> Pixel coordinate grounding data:
· · ·

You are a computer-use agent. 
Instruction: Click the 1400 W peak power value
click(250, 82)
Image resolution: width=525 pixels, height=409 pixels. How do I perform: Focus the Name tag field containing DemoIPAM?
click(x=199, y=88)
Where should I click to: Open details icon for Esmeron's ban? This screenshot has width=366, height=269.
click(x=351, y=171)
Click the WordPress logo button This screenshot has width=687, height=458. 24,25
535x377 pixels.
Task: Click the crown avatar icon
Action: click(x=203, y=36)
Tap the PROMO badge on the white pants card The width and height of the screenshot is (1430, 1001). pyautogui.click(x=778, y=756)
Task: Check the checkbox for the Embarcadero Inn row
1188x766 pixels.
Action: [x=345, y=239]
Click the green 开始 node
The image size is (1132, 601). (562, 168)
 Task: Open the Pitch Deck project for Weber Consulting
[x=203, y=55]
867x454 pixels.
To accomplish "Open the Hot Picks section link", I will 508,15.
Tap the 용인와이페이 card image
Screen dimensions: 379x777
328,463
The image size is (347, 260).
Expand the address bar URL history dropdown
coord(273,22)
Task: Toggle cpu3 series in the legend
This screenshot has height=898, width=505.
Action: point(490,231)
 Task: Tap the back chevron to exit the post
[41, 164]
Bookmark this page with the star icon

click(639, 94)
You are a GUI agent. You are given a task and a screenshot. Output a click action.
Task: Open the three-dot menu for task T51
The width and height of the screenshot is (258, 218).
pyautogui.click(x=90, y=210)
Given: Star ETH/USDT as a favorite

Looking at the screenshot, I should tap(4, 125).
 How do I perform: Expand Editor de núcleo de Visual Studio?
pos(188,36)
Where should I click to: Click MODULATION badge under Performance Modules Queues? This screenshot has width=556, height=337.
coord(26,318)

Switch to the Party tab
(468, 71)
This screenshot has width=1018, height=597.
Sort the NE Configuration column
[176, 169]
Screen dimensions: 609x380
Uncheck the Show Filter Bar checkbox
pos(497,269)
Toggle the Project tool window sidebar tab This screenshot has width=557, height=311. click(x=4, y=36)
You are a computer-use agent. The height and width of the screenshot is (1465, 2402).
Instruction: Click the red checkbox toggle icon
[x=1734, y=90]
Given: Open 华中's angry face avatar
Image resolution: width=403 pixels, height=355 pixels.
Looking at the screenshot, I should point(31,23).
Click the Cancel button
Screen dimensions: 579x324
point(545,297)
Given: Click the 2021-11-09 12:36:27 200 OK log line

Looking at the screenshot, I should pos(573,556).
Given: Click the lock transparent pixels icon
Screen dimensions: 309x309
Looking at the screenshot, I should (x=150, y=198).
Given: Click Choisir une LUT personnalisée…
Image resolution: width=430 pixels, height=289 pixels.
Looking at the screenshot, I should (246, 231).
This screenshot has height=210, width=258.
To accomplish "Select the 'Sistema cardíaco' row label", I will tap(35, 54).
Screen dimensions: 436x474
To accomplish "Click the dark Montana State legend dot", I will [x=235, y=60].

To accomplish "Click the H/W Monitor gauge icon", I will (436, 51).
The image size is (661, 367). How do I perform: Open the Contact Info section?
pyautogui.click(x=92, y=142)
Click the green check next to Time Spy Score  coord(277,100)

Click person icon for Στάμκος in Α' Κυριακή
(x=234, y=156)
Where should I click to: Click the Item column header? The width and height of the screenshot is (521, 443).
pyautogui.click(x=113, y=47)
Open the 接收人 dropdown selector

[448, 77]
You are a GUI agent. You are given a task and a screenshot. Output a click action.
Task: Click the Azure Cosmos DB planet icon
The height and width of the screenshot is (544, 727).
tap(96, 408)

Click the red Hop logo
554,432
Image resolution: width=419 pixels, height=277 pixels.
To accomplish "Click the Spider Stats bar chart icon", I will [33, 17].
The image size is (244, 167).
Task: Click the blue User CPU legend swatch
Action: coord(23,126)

· · ·

> WHAT THE TASK REQUIRES: Among the records above, repeat exactly the line with "Task: Open the three-dot menu for task T51", the line with "Click the Cancel button", and every line in between, and only those.

> ANSWER TO THE EXERCISE:
Task: Open the three-dot menu for task T51
The width and height of the screenshot is (258, 218).
pyautogui.click(x=90, y=210)
Given: Star ETH/USDT as a favorite

Looking at the screenshot, I should tap(4, 125).
 How do I perform: Expand Editor de núcleo de Visual Studio?
pos(188,36)
Where should I click to: Click MODULATION badge under Performance Modules Queues? This screenshot has width=556, height=337.
coord(26,318)

Switch to the Party tab
(468, 71)
This screenshot has width=1018, height=597.
Sort the NE Configuration column
[176, 169]
Screen dimensions: 609x380
Uncheck the Show Filter Bar checkbox
pos(497,269)
Toggle the Project tool window sidebar tab This screenshot has width=557, height=311. click(x=4, y=36)
You are a computer-use agent. The height and width of the screenshot is (1465, 2402).
Instruction: Click the red checkbox toggle icon
[x=1734, y=90]
Given: Open 华中's angry face avatar
Image resolution: width=403 pixels, height=355 pixels.
Looking at the screenshot, I should point(31,23).
Click the Cancel button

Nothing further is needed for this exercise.